# JOB
Copy the lines below word for word.

# TASK MATERIAL
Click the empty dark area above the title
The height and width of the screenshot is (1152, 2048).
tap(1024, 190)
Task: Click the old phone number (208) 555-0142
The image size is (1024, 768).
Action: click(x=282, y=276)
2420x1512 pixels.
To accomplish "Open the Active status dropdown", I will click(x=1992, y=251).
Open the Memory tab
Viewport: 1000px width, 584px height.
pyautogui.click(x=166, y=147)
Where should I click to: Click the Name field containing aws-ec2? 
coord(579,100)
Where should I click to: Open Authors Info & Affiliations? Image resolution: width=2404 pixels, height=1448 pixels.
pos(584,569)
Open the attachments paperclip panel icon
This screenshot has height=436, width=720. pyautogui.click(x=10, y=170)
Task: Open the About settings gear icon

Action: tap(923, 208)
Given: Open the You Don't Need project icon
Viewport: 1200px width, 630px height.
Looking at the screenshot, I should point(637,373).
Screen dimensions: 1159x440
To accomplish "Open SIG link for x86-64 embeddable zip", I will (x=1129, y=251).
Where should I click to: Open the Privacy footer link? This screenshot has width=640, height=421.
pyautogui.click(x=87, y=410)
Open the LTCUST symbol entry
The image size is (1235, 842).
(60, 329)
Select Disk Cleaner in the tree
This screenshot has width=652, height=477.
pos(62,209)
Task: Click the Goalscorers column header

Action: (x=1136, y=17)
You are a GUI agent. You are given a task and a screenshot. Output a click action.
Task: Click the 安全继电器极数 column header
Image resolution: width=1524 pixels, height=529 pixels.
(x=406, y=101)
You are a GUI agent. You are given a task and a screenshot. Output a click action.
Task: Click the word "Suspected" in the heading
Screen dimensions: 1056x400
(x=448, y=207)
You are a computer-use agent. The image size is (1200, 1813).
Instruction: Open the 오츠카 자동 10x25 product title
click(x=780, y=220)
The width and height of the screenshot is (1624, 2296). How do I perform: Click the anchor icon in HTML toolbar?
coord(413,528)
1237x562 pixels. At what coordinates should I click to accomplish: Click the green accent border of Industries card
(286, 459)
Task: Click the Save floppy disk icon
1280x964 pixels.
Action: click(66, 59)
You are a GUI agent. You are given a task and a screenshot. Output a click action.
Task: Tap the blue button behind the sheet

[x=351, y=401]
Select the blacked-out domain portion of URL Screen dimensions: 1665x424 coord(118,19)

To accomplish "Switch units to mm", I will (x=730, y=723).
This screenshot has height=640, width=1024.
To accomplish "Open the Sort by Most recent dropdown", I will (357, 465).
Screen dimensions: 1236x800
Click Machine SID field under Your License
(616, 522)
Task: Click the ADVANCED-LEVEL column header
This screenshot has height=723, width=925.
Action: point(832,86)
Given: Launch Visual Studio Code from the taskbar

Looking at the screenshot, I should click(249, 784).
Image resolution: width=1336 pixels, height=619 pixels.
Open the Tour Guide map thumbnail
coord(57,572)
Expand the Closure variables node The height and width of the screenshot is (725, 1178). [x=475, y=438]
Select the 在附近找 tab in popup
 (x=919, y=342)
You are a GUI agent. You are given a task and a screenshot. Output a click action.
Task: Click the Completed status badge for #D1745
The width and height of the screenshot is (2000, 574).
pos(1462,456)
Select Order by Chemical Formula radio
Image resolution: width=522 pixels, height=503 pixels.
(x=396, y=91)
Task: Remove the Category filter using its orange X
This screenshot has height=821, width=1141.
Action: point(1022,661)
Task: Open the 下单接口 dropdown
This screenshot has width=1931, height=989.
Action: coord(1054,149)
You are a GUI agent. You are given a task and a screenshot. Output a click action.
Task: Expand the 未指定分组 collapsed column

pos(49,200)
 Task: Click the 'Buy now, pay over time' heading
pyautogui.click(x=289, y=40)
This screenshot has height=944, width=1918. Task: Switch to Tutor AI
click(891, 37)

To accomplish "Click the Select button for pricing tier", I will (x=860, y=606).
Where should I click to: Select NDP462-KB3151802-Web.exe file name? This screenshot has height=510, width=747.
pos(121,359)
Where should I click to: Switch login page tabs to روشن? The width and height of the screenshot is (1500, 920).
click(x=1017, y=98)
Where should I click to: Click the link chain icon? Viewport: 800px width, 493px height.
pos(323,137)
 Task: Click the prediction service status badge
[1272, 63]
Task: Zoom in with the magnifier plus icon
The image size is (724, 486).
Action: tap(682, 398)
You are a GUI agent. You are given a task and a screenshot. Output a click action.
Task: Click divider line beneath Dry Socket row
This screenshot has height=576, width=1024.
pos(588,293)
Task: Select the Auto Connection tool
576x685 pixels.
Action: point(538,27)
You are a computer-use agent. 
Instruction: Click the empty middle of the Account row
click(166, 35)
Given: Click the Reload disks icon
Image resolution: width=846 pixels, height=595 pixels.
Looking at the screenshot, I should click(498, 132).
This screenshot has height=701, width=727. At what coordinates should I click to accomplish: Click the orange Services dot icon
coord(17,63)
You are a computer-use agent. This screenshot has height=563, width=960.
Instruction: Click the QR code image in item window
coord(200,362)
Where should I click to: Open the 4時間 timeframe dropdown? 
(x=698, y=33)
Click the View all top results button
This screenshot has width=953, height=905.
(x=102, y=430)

# FINAL ANSWER
Click the empty dark area above the title
The height and width of the screenshot is (1152, 2048).
tap(1024, 190)
Task: Click the old phone number (208) 555-0142
The image size is (1024, 768).
Action: click(x=282, y=276)
2420x1512 pixels.
To accomplish "Open the Active status dropdown", I will click(x=1992, y=251).
Open the Memory tab
Viewport: 1000px width, 584px height.
pyautogui.click(x=166, y=147)
Where should I click to: Click the Name field containing aws-ec2? 
coord(579,100)
Where should I click to: Open Authors Info & Affiliations? Image resolution: width=2404 pixels, height=1448 pixels.
pos(584,569)
Open the attachments paperclip panel icon
This screenshot has height=436, width=720. pyautogui.click(x=10, y=170)
Task: Open the About settings gear icon

Action: tap(923, 208)
Given: Open the You Don't Need project icon
Viewport: 1200px width, 630px height.
Looking at the screenshot, I should point(637,373).
Screen dimensions: 1159x440
To accomplish "Open SIG link for x86-64 embeddable zip", I will (x=1129, y=251).
Where should I click to: Open the Privacy footer link? This screenshot has width=640, height=421.
pyautogui.click(x=87, y=410)
Open the LTCUST symbol entry
The image size is (1235, 842).
(60, 329)
Select Disk Cleaner in the tree
This screenshot has width=652, height=477.
pos(62,209)
Task: Click the Goalscorers column header

Action: (x=1136, y=17)
You are a GUI agent. You are given a task and a screenshot. Output a click action.
Task: Click the 安全继电器极数 column header
Image resolution: width=1524 pixels, height=529 pixels.
(x=406, y=101)
You are a GUI agent. You are given a task and a screenshot. Output a click action.
Task: Click the word "Suspected" in the heading
Screen dimensions: 1056x400
(x=448, y=207)
You are a computer-use agent. The image size is (1200, 1813).
Instruction: Open the 오츠카 자동 10x25 product title
click(x=780, y=220)
The width and height of the screenshot is (1624, 2296). How do I perform: Click the anchor icon in HTML toolbar?
coord(413,528)
1237x562 pixels. At what coordinates should I click to accomplish: Click the green accent border of Industries card
(286, 459)
Task: Click the Save floppy disk icon
1280x964 pixels.
Action: click(66, 59)
You are a GUI agent. You are given a task and a screenshot. Output a click action.
Task: Tap the blue button behind the sheet

[x=351, y=401]
Select the blacked-out domain portion of URL Screen dimensions: 1665x424 coord(118,19)

To accomplish "Switch units to mm", I will (x=730, y=723).
This screenshot has height=640, width=1024.
To accomplish "Open the Sort by Most recent dropdown", I will (357, 465).
Screen dimensions: 1236x800
Click Machine SID field under Your License
(616, 522)
Task: Click the ADVANCED-LEVEL column header
This screenshot has height=723, width=925.
Action: point(832,86)
Given: Launch Visual Studio Code from the taskbar

Looking at the screenshot, I should click(249, 784).
Image resolution: width=1336 pixels, height=619 pixels.
Open the Tour Guide map thumbnail
coord(57,572)
Expand the Closure variables node The height and width of the screenshot is (725, 1178). [x=475, y=438]
Select the 在附近找 tab in popup
 (x=919, y=342)
You are a GUI agent. You are given a task and a screenshot. Output a click action.
Task: Click the Completed status badge for #D1745
The width and height of the screenshot is (2000, 574).
pos(1462,456)
Select Order by Chemical Formula radio
Image resolution: width=522 pixels, height=503 pixels.
(x=396, y=91)
Task: Remove the Category filter using its orange X
This screenshot has height=821, width=1141.
Action: point(1022,661)
Task: Open the 下单接口 dropdown
This screenshot has width=1931, height=989.
Action: coord(1054,149)
You are a GUI agent. You are given a task and a screenshot. Output a click action.
Task: Expand the 未指定分组 collapsed column

pos(49,200)
 Task: Click the 'Buy now, pay over time' heading
pyautogui.click(x=289, y=40)
This screenshot has height=944, width=1918. Task: Switch to Tutor AI
click(891, 37)

To accomplish "Click the Select button for pricing tier", I will (x=860, y=606).
Where should I click to: Select NDP462-KB3151802-Web.exe file name? This screenshot has height=510, width=747.
pos(121,359)
Where should I click to: Switch login page tabs to روشن? The width and height of the screenshot is (1500, 920).
click(x=1017, y=98)
Where should I click to: Click the link chain icon? Viewport: 800px width, 493px height.
pos(323,137)
 Task: Click the prediction service status badge
[1272, 63]
Task: Zoom in with the magnifier plus icon
The image size is (724, 486).
Action: tap(682, 398)
You are a GUI agent. You are given a task and a screenshot. Output a click action.
Task: Click divider line beneath Dry Socket row
This screenshot has height=576, width=1024.
pos(588,293)
Task: Select the Auto Connection tool
576x685 pixels.
Action: point(538,27)
You are a computer-use agent. 
Instruction: Click the empty middle of the Account row
click(166, 35)
Given: Click the Reload disks icon
Image resolution: width=846 pixels, height=595 pixels.
Looking at the screenshot, I should click(498, 132).
This screenshot has height=701, width=727. At what coordinates should I click to accomplish: Click the orange Services dot icon
coord(17,63)
You are a computer-use agent. This screenshot has height=563, width=960.
Instruction: Click the QR code image in item window
coord(200,362)
Where should I click to: Open the 4時間 timeframe dropdown? 
(x=698, y=33)
Click the View all top results button
This screenshot has width=953, height=905.
(x=102, y=430)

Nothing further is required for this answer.